Les rapports à la règle
Après identification des services et des usagers présents ou potentiellement concernés par l’espace à traiter, la première approche concerne l’analyse du rapport de ces usagers aux règles qui les concernent. Là encore, le but de l’exercice n’est pas de lister ces règles mais d’analyser le rapport de l’usager à ces règles, selon une double logique de constat et d’analyse des règles respectées et des règles systématiquement transgressées.
L’exemple le plus simple et sans doute le plus classique est le respect des phases de traversée par les piétons d’une voie équipée de feux : Quelle part respecte les phases ? Le non-respect est-il dû à l’absence de lisibilité de la règle (absence ou masquage des rappels piétons), de mauvaise interprétation, liée par exemple à des messages contradictoires ou complexes (traversée en deux temps), de méconnaissance de la règle (enfants), ou encore de pertinence de l’aménagement par rapport à l’environnement (voie avec peu de circulation, temps d’attente hors de proportion…) ?
Les pratiques
L’observation des usagers dans leur comportement naturel est un excellent indicateur de qualité du service rendu par l’espace public étudié.
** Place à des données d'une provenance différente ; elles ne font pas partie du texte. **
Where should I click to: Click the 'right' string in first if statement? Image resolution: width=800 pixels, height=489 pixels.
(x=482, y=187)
Les critères proposés ici sont assez variés pour permettre de juger des postures prises par les différentes catégories, éventuellement déclinées selon la fréquence de leur passage dans les lieux.
Le constat permet de classer les pratiques en 8 grandes catégories : agressives, adaptatives, conviviales, conformes aux règles, maladroites, résignées, inciviles, avec mise en danger pour soi ou pour les autres. L’analyse qui en découle fait apparaître, en décodant les tensions entre usagers, soit des régulations aisées, soit des dangers, qui se traduisent par l’absence de situation de conflit ou au contraire par trop d’usages sur un même espace.
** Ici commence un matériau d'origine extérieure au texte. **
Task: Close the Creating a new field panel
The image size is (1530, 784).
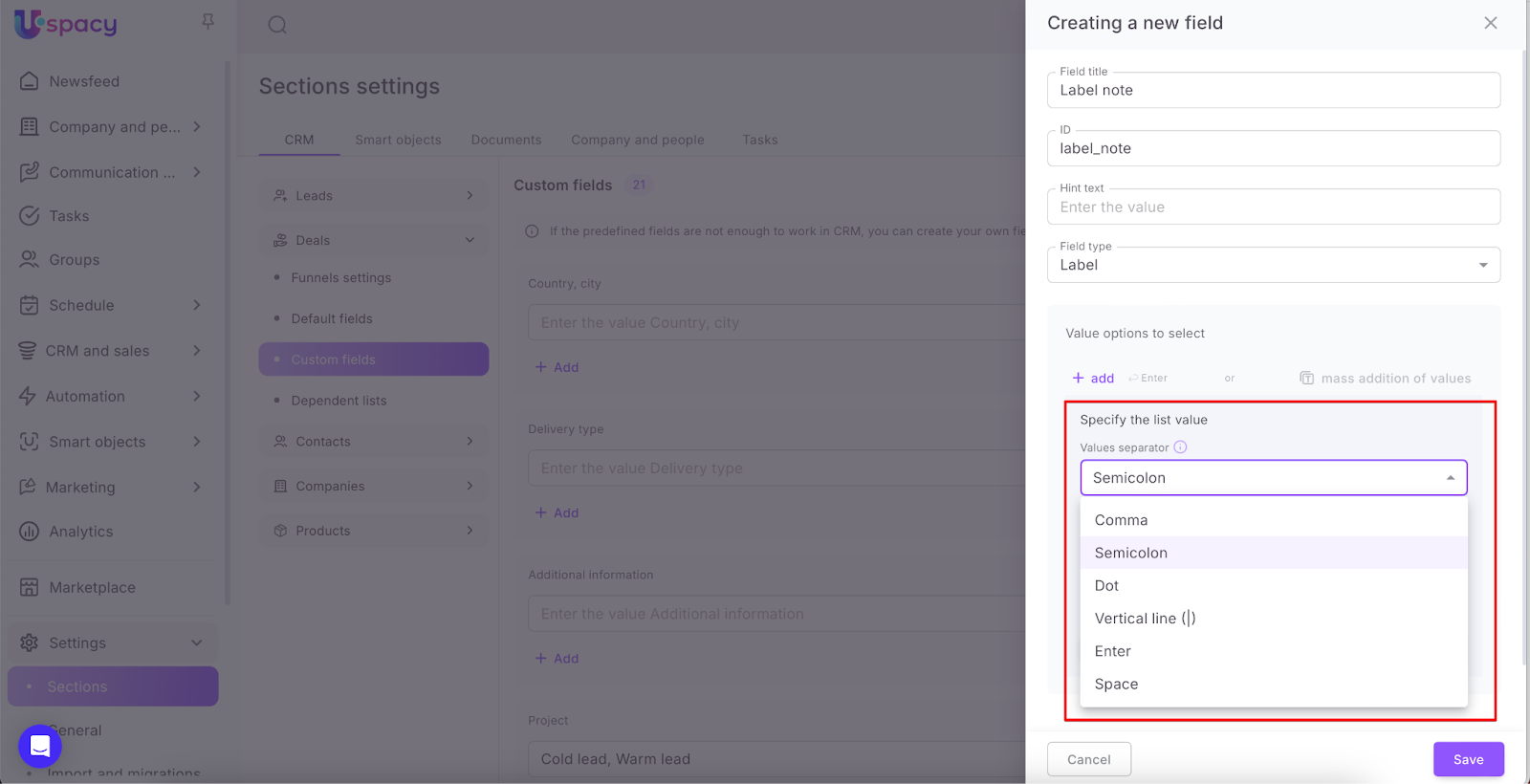Action: (1490, 23)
Le bilan : Le niveau de service rendu
La question ultime à traiter est en forme de bilan : Quel est le niveau de satisfaction du service à l’usager dans cet espace ? Cette question ouvre naturellement sur des pistes d’action telles que changer les règles, réduire les trafics, modifier l’exploitation, réduire les vitesses et/ou aménager.
Le débat sur ces pistes est prématuré en phase de diagnostic, mais il importe de montrer que le diagnostic n’a pas enfermé l’aménagement dans une seule solution.
1 Ici, le terme de diagnostic partagé pour la concertation, est utilisé dans le sens de diagnostic consensuel ou au moins établi en commun
Sources
Ce texte est extrait d’Une Voirie pour Tous – Sécurité et cohabitation sur la voie publique au-delà des conflits d’usage – Tome 2 : Exemples et Annexes au rapport du groupe de réflexion, Conseil National des Transports (CNT), 2005, publié par le CNT et La Documentation Française en juin 2005.